25 for 25 – Can It All Be So Simple


I hesitate to make the statement “I don’t think we’ll ever see a gangster movie with the scope of Fernando Meirelles and Katia Lund’s Brazilian true crime film City of God” only because more than half a decade later the Italian film Gomorrah has nearly evaporated from my memory. I can’t reliably claim if Matteo Garrone’s film, a mosaic narrative, has as much focus on the area of the Campania as it does on the Camorra itself. So barring that blind spot, I will say Meirelles and Lund’s film, in all of its interest towards the Cidade de Deus favela and how its conditions are and how it leads to the criminal hoods, might be unmatched in scope by most gangster movies. It certainly not the all-around best gangster movie I’ve seen but it’s up there amongst the most ambitious and the epic aspect of Baulio Mantovani’s screenplay (based on the semi-autobiography by Paulo Lins) with Sergio Leone’s Once Upon a Time in America, Francis Ford Coppola’s Godfather duology (what is this third film you speak of?), and Martin Scorsese’s Goodfellas. And I think City of God aims a lot wider in its focus on the entirety of the Cidade de Deus favela’s history. If there’s any work similar to City of God in my eyes, it’s not a movie but a TV series – David Simon’s The Wire is the only possible match in its focus on Baltimore as a city as City of God on Cidade de Deus and their respective histories.

Go even further, even if Gomorrah pulls off that level of detailed city overview, I doubt it does it as energetically as City of God does. At the level of Scorsese’s Goodfellas, Meirelles and Lund have a lot to say in a little over two hours and so much to cover and so City of God begins with a sequence in the 1980s that is intended to rattle the viewer into confusion and get them excited as Buscape (Alexandre Rodrigues) chases after a chicken and ends up face to face with the most feared and violent hood leader Li’l Ze (Leandro Firmino da Hora) and his gang, who we had just shortly learned Buscape is in fear of being killed by.

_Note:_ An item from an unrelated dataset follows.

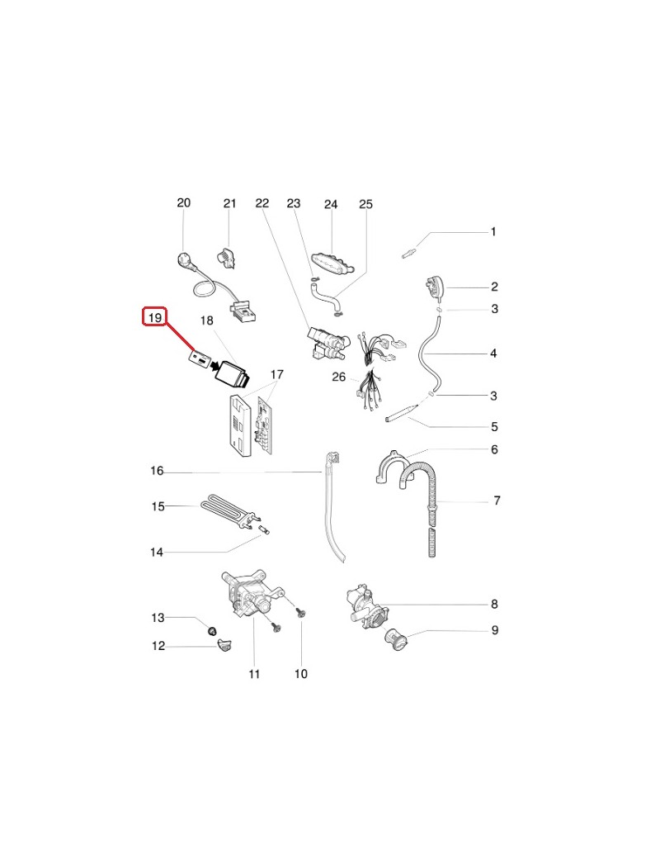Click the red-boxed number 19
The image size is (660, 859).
click(155, 317)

All of this chopped together with frenzy by Daniel Rezende that makes it look like Baz Luhrmann ghetto picture until the moment we start spinning around to get us ready for the speed in which Meirelles and Lund will have to give us narrative information and when the frame lands it’s not the tall halfway buildings with a modern blue to them, but small huts in a yellow baked landscape in the 1960s with the fuzziness of an old memory (and this is a pretty hot and sweaty picture overall thanks to cinematographer Cesare Charlone).

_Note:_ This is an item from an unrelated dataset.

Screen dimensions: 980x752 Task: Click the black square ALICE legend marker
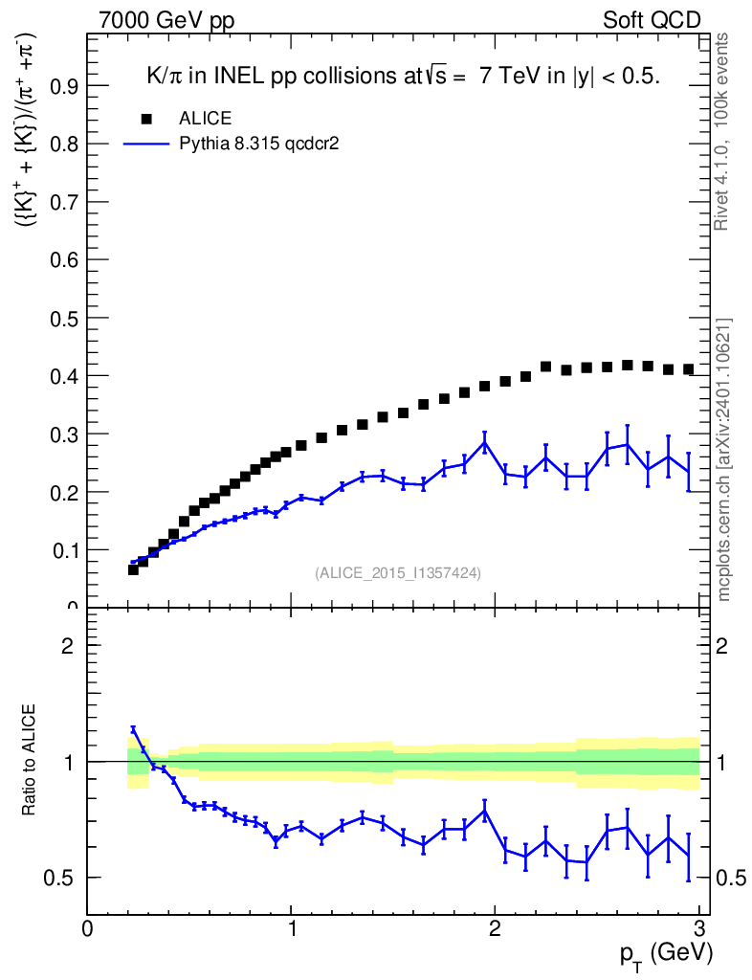146,119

And that’s where we discover this isn’t Buscape’s story (played as a child by Luis Otavio) but the story of the city he lived in and the crime all around him and this is a story with so many threads that it’s a miracle the movie doesn’t lose track of them all. It starts out simple with the focus on Buscape’s idolization of his brother Marreco (Renato de Souza) and his Tender Trio gang with Cabeleira (Jonathan Haagensen) and Alicate (Jefechander Suplino), functioning Robin Hood and Merry Men for the Cidade de Deus that ends with their tragic fracturing due to their robbery of a wealthy motel occurring the same night as a ghastly massacre. And from there, we get introduced to other potential gang branches like the Runts, a group of extremely young boys engaged in robbery that look like they’re playing tag compared to the actions of Li’l Dice (Douglas Silva), a tagalong to the Tender Trio that would grow up to become Ze and so one of the threads comes full circle. But then there’s how Carrot (Matheus Nachtergaale) rises up from being a small-time drug dealer and Ze’s best friend Benny’s (Phellipe Haagensen, Jonathan’s brother) considerable amiability as a local gangster celebrity and he’s consideration of leaving with his girlfriend Angelica (Alice Braga) and how the beloved veteran Chicken Manny* (Seu Jorge) got pushed into joining an impending gang war between Carrot and Ze.

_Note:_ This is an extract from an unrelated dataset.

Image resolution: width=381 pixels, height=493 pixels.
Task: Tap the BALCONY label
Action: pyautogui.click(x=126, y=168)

These are all condensed through the perspective of Buscape’s interest in becoming a photojournalist (which also explains how enamored Buscape becomes with the hood life and how it obviously provides an escape from the low economy and living quality of the favela, as well as the sensational manner of the brutal violence when it occurs) and the details are so varied and impactful that it feels like the speed in which we’re witnessing all of it going on is a result of the pressure and density of the screenplay. The movie literally stops in its tracks to provide a crossfade one-angle short film about the history of a drug den apartment with efficiency and a real tangible sense of time-passing that before no time, we’re right back where we were in another story we were watching about Ze distinguishes himself from the desperation of the favela with the savagery of his wrath and violence. Or how Benny becomes the life of his going away party and a little travelogue of all the different cliques he interacts with amicably. Or how a recently deceased character planned his revenge for his father’s death, a daring storytelling decision done in the middle of the film’s climax and yet paced so well that we don’t even lose any of the energy of the gun battle it was interrupting. And in the meantime, the whole community is physically evolving in the background as part of the greater city of Rio de Janeiro that we barely notice the Cidade de Deus we leave at the end of the picture is not the same one we were watching at the beginning.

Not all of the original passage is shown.